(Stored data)
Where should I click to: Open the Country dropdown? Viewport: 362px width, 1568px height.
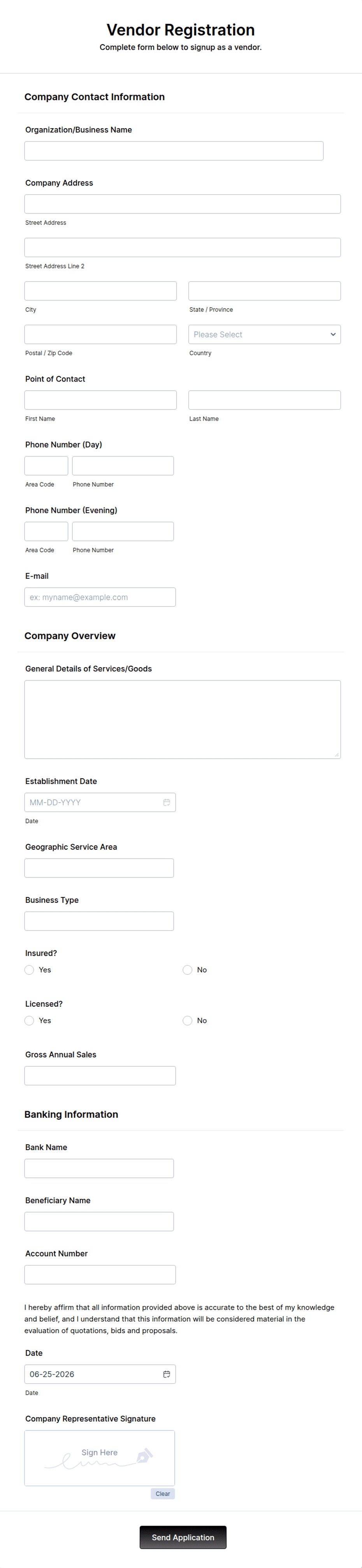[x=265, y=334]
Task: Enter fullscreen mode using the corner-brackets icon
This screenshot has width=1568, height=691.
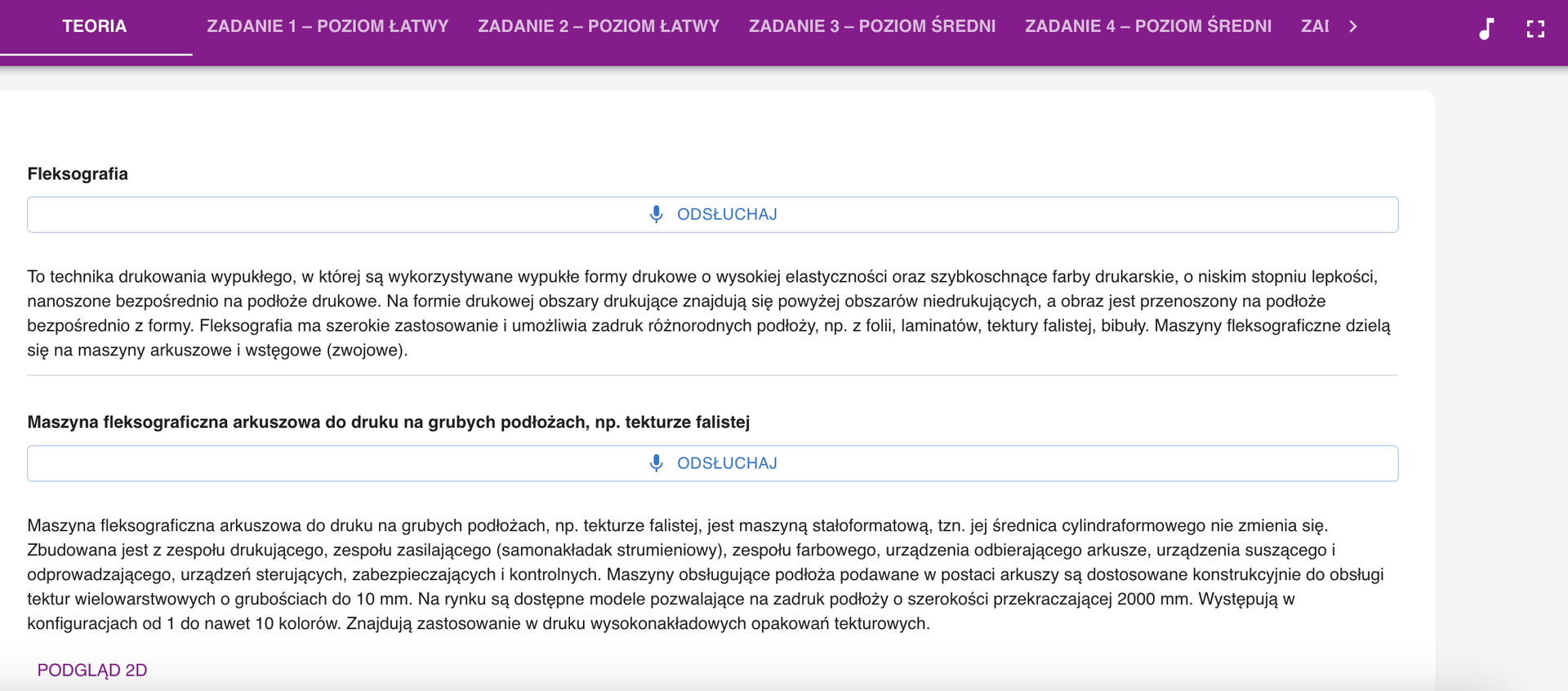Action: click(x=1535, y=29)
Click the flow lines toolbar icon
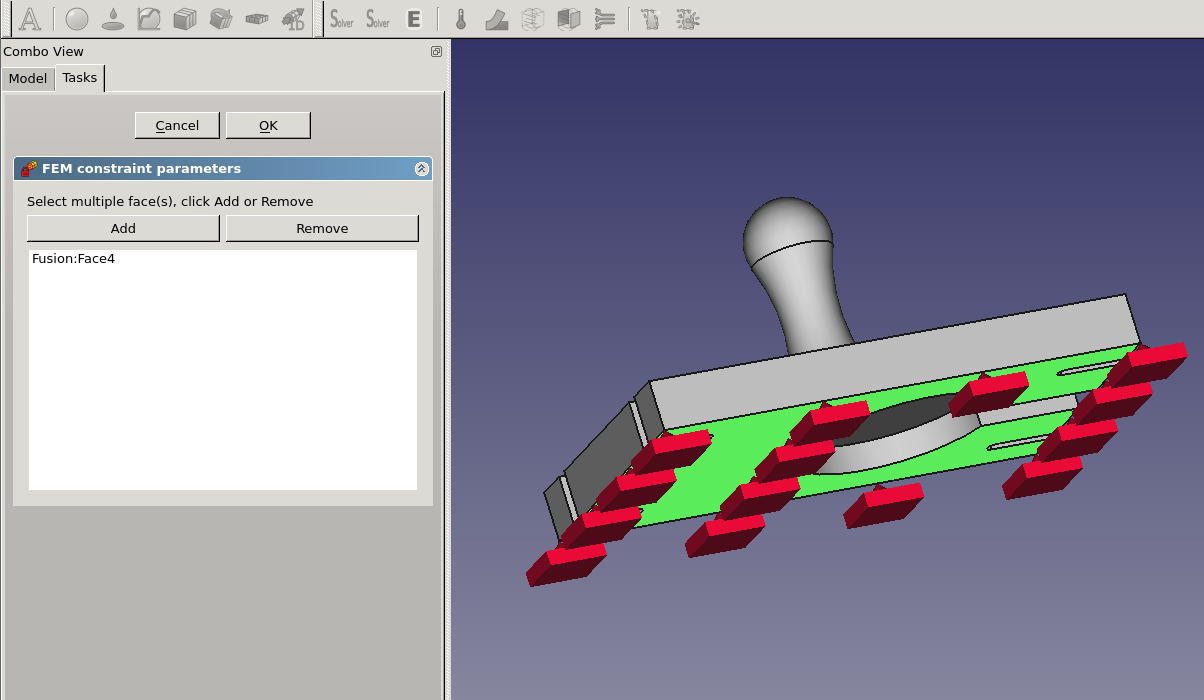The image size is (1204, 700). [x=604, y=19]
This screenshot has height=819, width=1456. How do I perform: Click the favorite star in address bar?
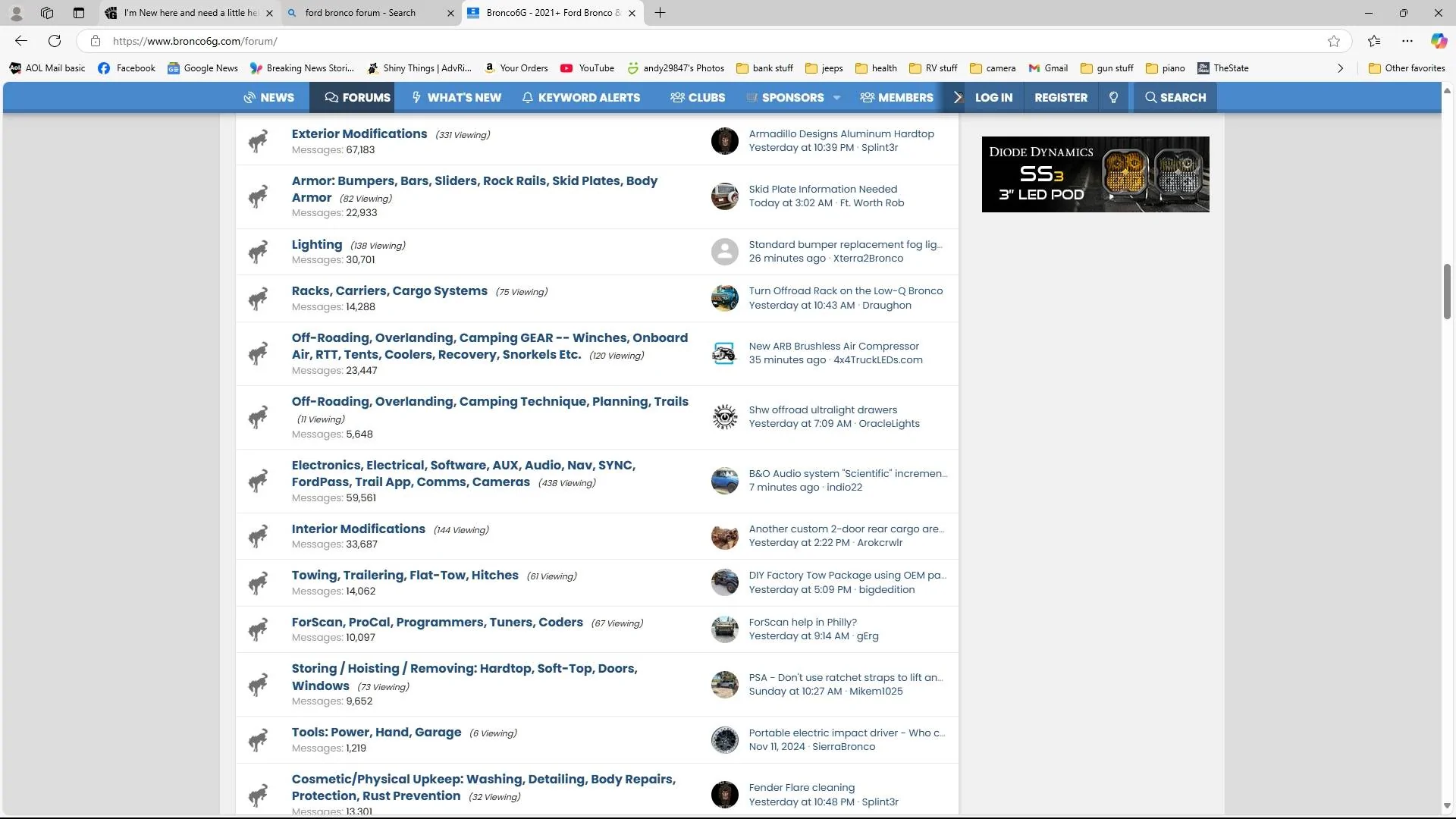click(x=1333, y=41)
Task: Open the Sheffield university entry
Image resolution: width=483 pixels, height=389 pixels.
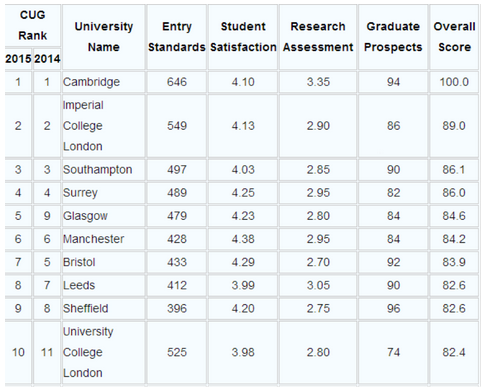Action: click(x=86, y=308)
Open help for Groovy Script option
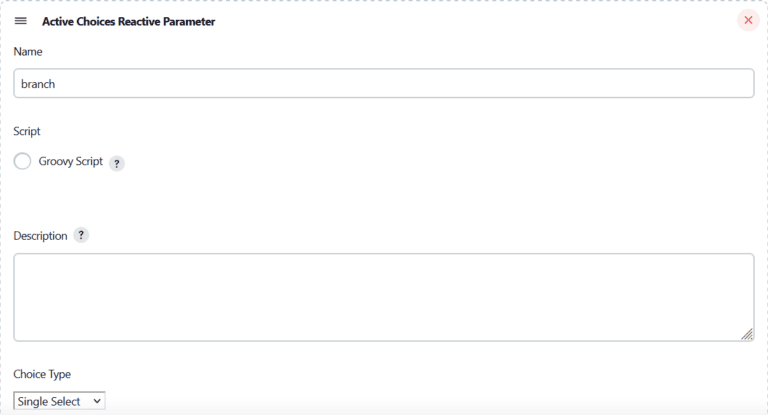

= Aim of the exercise =
Word for word, print all of the data; skip the pictures.

= Solution to this task =
Where should I click to: Open the Country dropdown? Viewport: 362px width, 1568px height.
[x=265, y=334]
Task: Enter fullscreen mode using the corner-brackets icon
This screenshot has width=1568, height=691.
Action: click(x=1535, y=29)
Click the flow lines toolbar icon
The image size is (1204, 700). [x=604, y=19]
This screenshot has height=819, width=1456. How do I perform: Click the favorite star in address bar?
click(x=1333, y=41)
Task: Open the Sheffield university entry
Image resolution: width=483 pixels, height=389 pixels.
Action: click(x=86, y=308)
Open help for Groovy Script option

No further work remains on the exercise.